Multicenter Study Evaluating Certolizumab Pegol Compared to Placebo in Subjects With axSpA Without X-ray Evidence of AS

Inclusion Criteria:

- At least 18 years old at the start of Screening Visit

- A documented diagnosis of adult-onset axial SpondyloArthritis (axSpA) and meet the
Assessment of SpondyloArthritis International Society (ASAS) criteria for axSpA

- Subjects must have had back pain for at least 12 months before Screening

- No sacroiliitis defined by Modified New York (mNY) criteria on sacroiliac (SI) x-rays

- Active disease at Screening as defined by

- Bath Ankylosing Spondylitis Disease Activity Index (BASDAI) score >= 4

- Spinal pain >= 4 on a 0 to 10 Numerical Rating Scale (NRS)

- Inadequate response to, have a contraindication to, or have been intolerant to at
least 2 Nonsteroidal Anti-Inflammatory Drugs (NSAIDs)

Exclusion Criteria:

- Diagnosis of AS or any other Inflammatory Arthritis

- Prior treatment with any experimental biological agents for treatment of Axial
SpondyloArthritis (SpA)

- Exposure to more than 1 tumor necrosis factor (TNF)-antagonist or primary failure to
TNF antagonist therapy

- History of or current chronic or recurrent infections

- Subjects with known Tuberculosis (TB) infection, at high risk of acquiring TB
infection, or latent Tuberculosis (LTB)

- Recent live vaccination

- Concurrent malignancy or a history of malignancy

- Class III or IV congestive heart failure - New York Heart Association (NYHA)

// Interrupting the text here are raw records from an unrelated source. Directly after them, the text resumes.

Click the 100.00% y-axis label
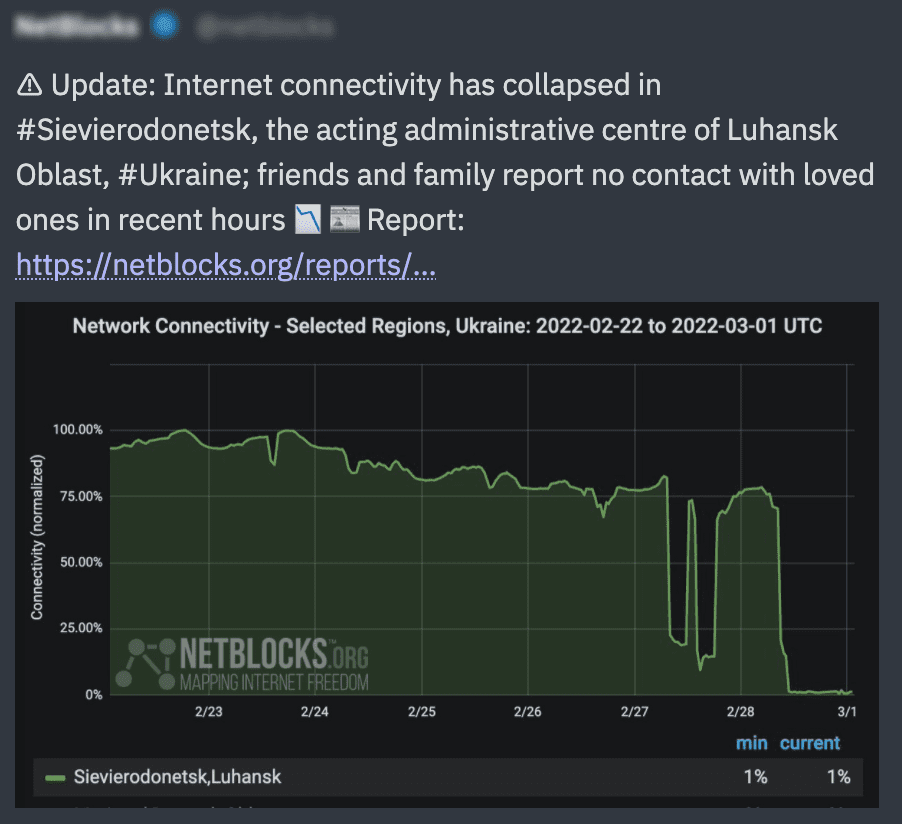Image resolution: width=902 pixels, height=824 pixels. (x=78, y=430)
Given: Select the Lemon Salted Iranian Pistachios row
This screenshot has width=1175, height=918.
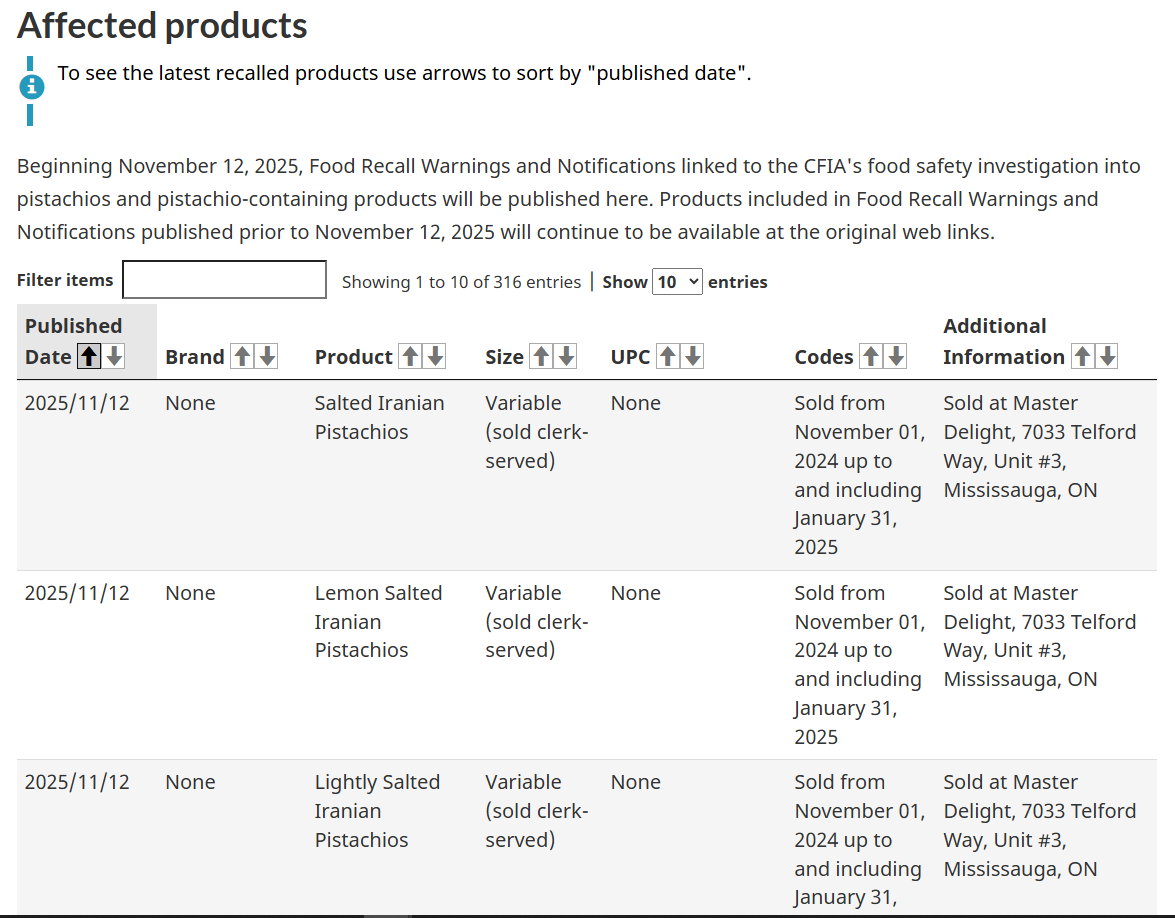Looking at the screenshot, I should 587,665.
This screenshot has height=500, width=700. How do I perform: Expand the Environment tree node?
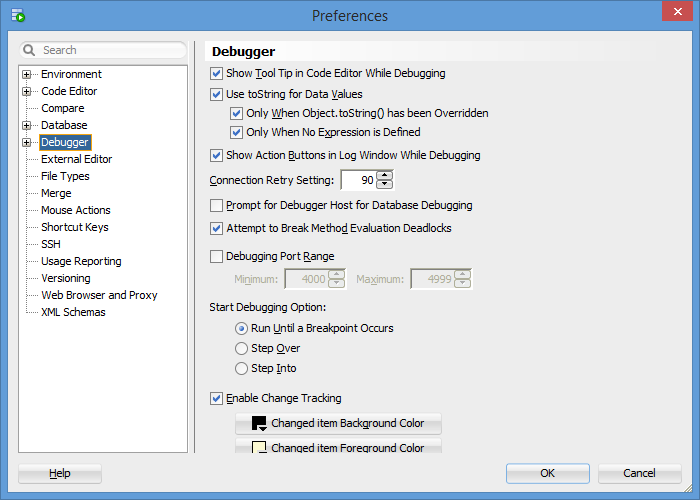pos(27,74)
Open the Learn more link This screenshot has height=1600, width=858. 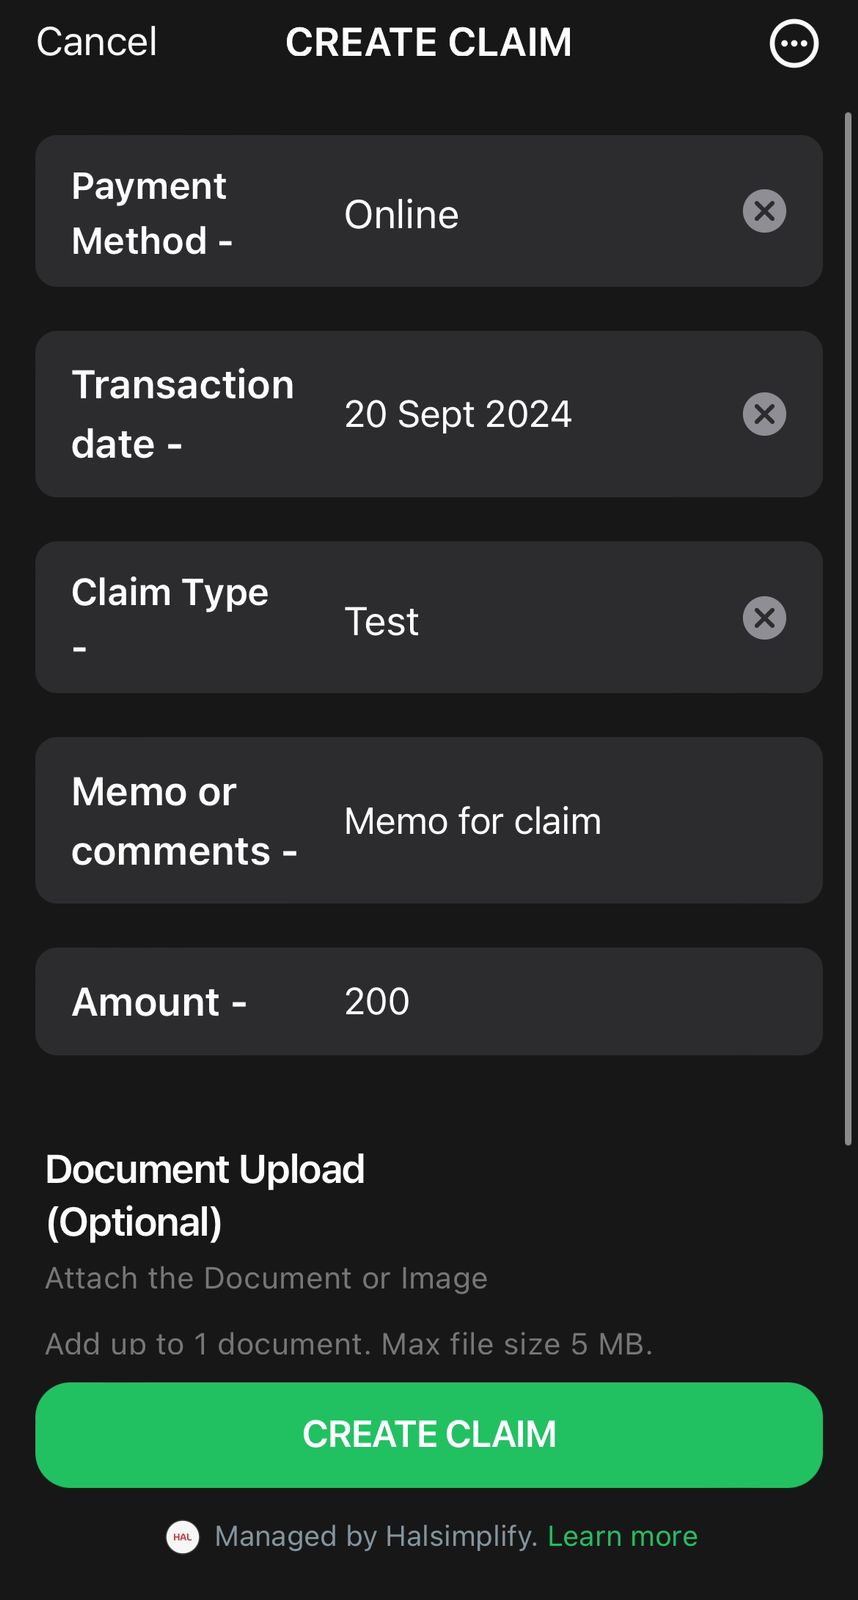(622, 1536)
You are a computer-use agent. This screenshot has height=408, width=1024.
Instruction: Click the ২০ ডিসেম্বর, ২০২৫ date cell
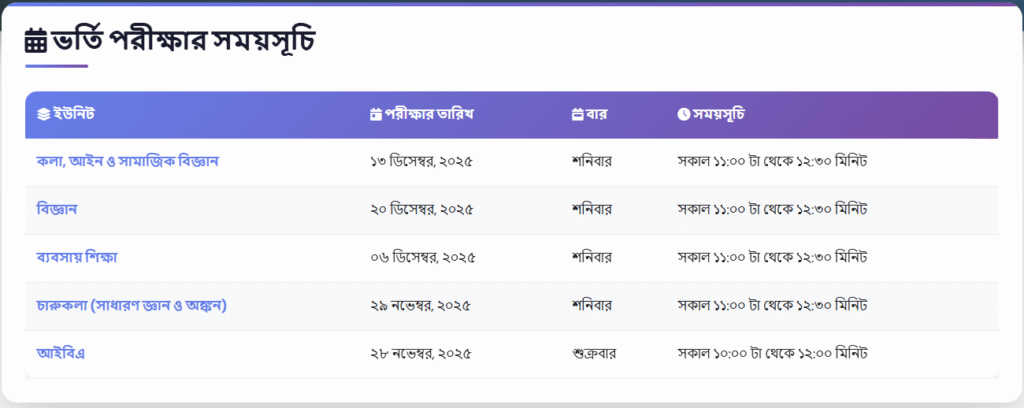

- Demyelinating disease of the central nervous system

- Female subjects who are breastfeeding, pregnant or plan to become pregnant during the
study or within 3 months following the last dose of the investigational product

- Subjects with any other condition which, in the investigator's judgment, would make
the subject unsuitable for inclusion in the study